• _YOUR OBJECTIVE_
When you find the line with "At what coordinates should I click to accomplish: Open the App" among the records below, reproduce it and each line after it exactly, ending with the line with "Given: Click the Luo plus button".

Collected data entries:
------------------------

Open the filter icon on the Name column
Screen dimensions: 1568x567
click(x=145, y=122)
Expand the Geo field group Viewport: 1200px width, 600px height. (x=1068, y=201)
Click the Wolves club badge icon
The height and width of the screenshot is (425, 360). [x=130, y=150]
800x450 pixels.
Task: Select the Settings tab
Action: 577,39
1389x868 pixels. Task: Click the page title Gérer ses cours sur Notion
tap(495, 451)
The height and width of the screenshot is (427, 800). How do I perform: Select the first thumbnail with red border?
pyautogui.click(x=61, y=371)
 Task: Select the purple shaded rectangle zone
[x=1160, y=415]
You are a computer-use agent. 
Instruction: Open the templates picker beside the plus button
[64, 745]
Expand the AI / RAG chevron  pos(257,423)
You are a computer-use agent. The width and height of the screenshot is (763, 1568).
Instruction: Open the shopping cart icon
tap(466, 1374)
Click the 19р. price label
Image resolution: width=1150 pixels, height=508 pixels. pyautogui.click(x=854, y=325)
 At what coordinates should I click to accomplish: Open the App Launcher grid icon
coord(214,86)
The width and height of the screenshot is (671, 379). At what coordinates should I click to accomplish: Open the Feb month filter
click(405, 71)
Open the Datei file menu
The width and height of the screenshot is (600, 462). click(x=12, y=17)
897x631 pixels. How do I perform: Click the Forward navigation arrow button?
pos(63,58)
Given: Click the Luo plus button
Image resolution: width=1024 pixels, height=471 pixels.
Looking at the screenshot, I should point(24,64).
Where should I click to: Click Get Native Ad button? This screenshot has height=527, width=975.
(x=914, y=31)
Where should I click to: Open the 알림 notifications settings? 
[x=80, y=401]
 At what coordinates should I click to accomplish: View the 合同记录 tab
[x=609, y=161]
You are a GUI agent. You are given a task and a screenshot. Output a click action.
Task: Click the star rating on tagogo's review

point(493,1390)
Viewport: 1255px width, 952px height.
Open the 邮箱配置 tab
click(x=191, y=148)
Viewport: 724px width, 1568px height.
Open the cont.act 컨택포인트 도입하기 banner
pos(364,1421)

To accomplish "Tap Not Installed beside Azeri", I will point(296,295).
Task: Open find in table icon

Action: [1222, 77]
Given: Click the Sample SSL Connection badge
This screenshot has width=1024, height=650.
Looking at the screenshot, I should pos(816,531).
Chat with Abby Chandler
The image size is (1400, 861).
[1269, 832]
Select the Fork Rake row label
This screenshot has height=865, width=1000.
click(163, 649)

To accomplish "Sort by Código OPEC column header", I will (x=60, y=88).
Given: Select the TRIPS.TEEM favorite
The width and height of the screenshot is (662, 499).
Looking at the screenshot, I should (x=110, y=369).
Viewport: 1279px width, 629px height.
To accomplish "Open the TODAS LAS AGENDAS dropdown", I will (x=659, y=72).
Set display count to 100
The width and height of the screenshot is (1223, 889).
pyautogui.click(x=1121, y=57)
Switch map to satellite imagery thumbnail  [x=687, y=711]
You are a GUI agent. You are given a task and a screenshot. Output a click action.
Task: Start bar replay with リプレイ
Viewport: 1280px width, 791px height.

------------------------

• _WRITTEN SOLUTION_
 At what coordinates should I click to accomplish: Open the App Launcher grid icon
coord(214,86)
The width and height of the screenshot is (671, 379). At what coordinates should I click to accomplish: Open the Feb month filter
click(405, 71)
Open the Datei file menu
The width and height of the screenshot is (600, 462). click(x=12, y=17)
897x631 pixels. How do I perform: Click the Forward navigation arrow button?
pos(63,58)
Given: Click the Luo plus button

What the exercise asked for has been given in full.